**Set task a:** Reproduce the following article on Wilsdorf Hall in full, word for word.

**Text to read:**
Photo by Bill Sublette.

Wilsdorf Hall

Three years after Gregory H. Olsen (MSE ’71) used a backhoe to break ground and dig the first shovelful of dirt in an undeveloped area near Engineer’s Way, the 99,000-square-foot, five-story Wilsdorf Hall stands ready to welcome researchers who will help carry the University of Virginia forward as a leader in research and discovery.

Wilsdorf Hall houses state-of-the-art laboratories, large classrooms/laboratory areas for undergraduate and graduate students, the latest computational facilities, conference rooms and a community café. The building is physically connected to the chemical engineering and materials science and engineering buildings and the chemistry library.

“Wilsdorf Hall is a major step forward in Virginia’s commitment to best-in-class science and engineering education, built on the promise of collaborative research that will yield breakthrough discoveries for the global marketplace,” said Virginia Secretary of Technology Aneesh Chopra.

During its $3 billion Capital Campaign, which was announced publicly in September and is slated to run through 2011, U.Va. has set a goal of $268 million for new laboratories and other research facilities.

**Material for this task:**
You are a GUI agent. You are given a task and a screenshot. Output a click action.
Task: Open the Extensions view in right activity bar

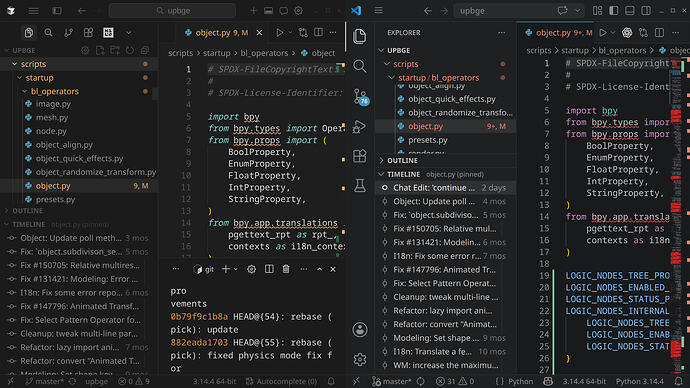tap(360, 156)
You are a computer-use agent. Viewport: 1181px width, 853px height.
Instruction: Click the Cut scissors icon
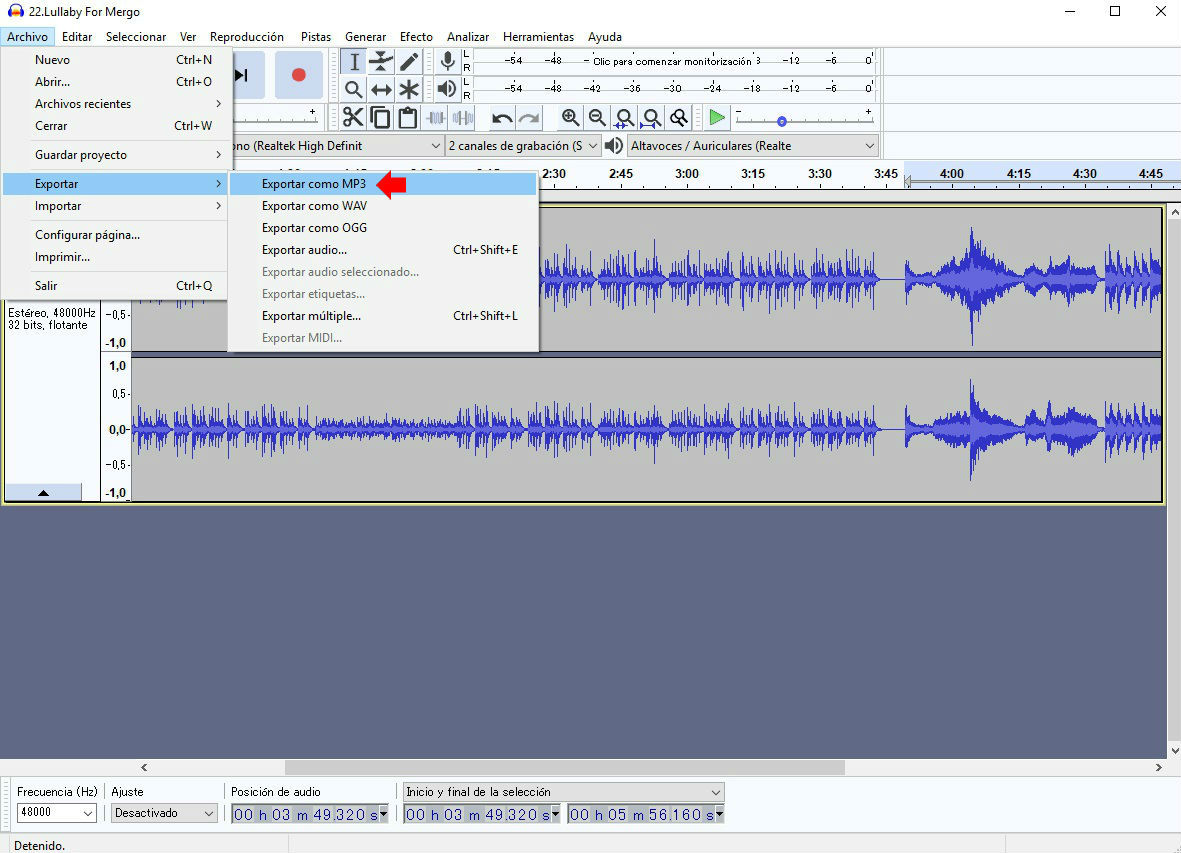click(x=353, y=118)
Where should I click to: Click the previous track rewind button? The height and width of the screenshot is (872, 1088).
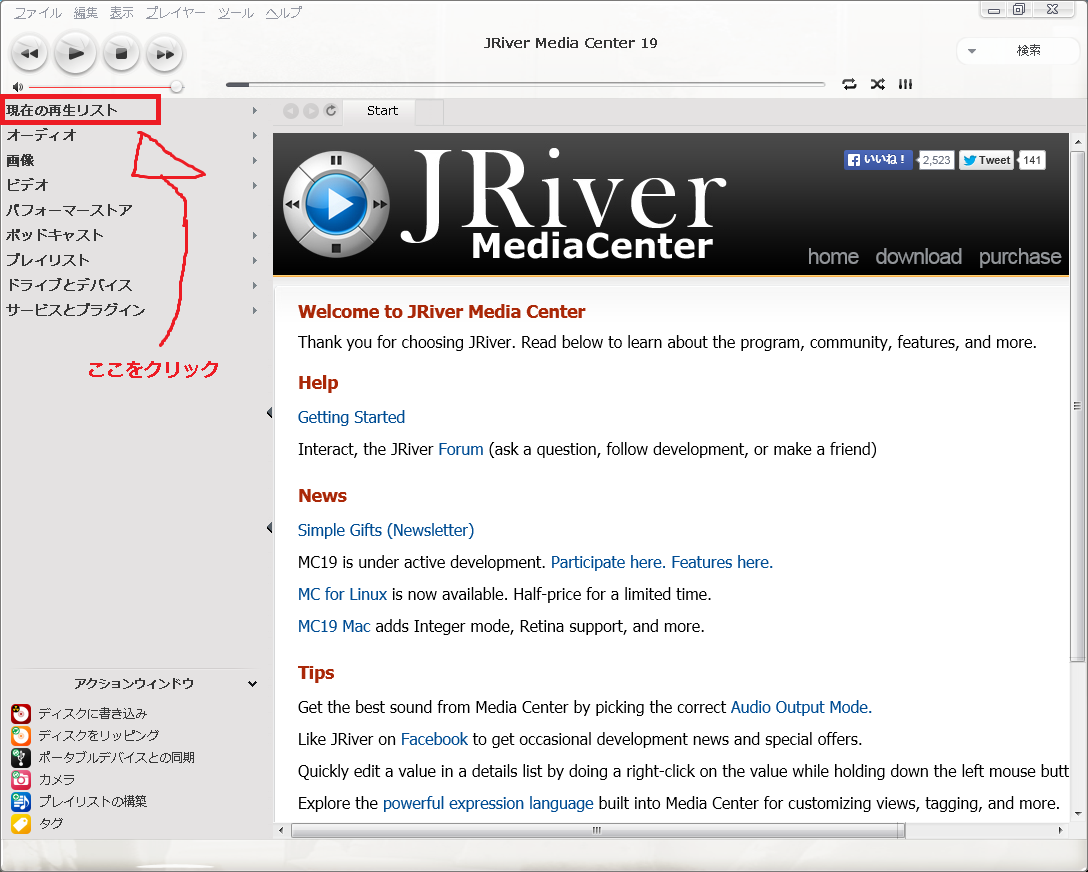tap(29, 54)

**Set task b:** Rewrite all of the records above, changing every occurrence of "screenshot" to "screen capture" and leaving everything else unaltered. Omit the pictures from your answer.

**Output a:**
Photo by Bill Sublette.

Wilsdorf Hall

Three years after Gregory H. Olsen (MSE ’71) used a backhoe to break ground and dig the first shovelful of dirt in an undeveloped area near Engineer’s Way, the 99,000-square-foot, five-story Wilsdorf Hall stands ready to welcome researchers who will help carry the University of Virginia forward as a leader in research and discovery.

Wilsdorf Hall houses state-of-the-art laboratories, large classrooms/laboratory areas for undergraduate and graduate students, the latest computational facilities, conference rooms and a community café. The building is physically connected to the chemical engineering and materials science and engineering buildings and the chemistry library.

“Wilsdorf Hall is a major step forward in Virginia’s commitment to best-in-class science and engineering education, built on the promise of collaborative research that will yield breakthrough discoveries for the global marketplace,” said Virginia Secretary of Technology Aneesh Chopra.

During its $3 billion Capital Campaign, which was announced publicly in September and is slated to run through 2011, U.Va. has set a goal of $268 million for new laboratories and other research facilities.

**Output b:**
You are a GUI agent. You are given a task and a screen capture. Output a click action.
Task: Open the Extensions view in right activity bar

tap(360, 156)
You are a computer-use agent. Viewport: 1181px width, 853px height.
Instruction: Click the Cut scissors icon
click(x=353, y=118)
Where should I click to: Click the previous track rewind button? The height and width of the screen capture is (872, 1088).
tap(29, 54)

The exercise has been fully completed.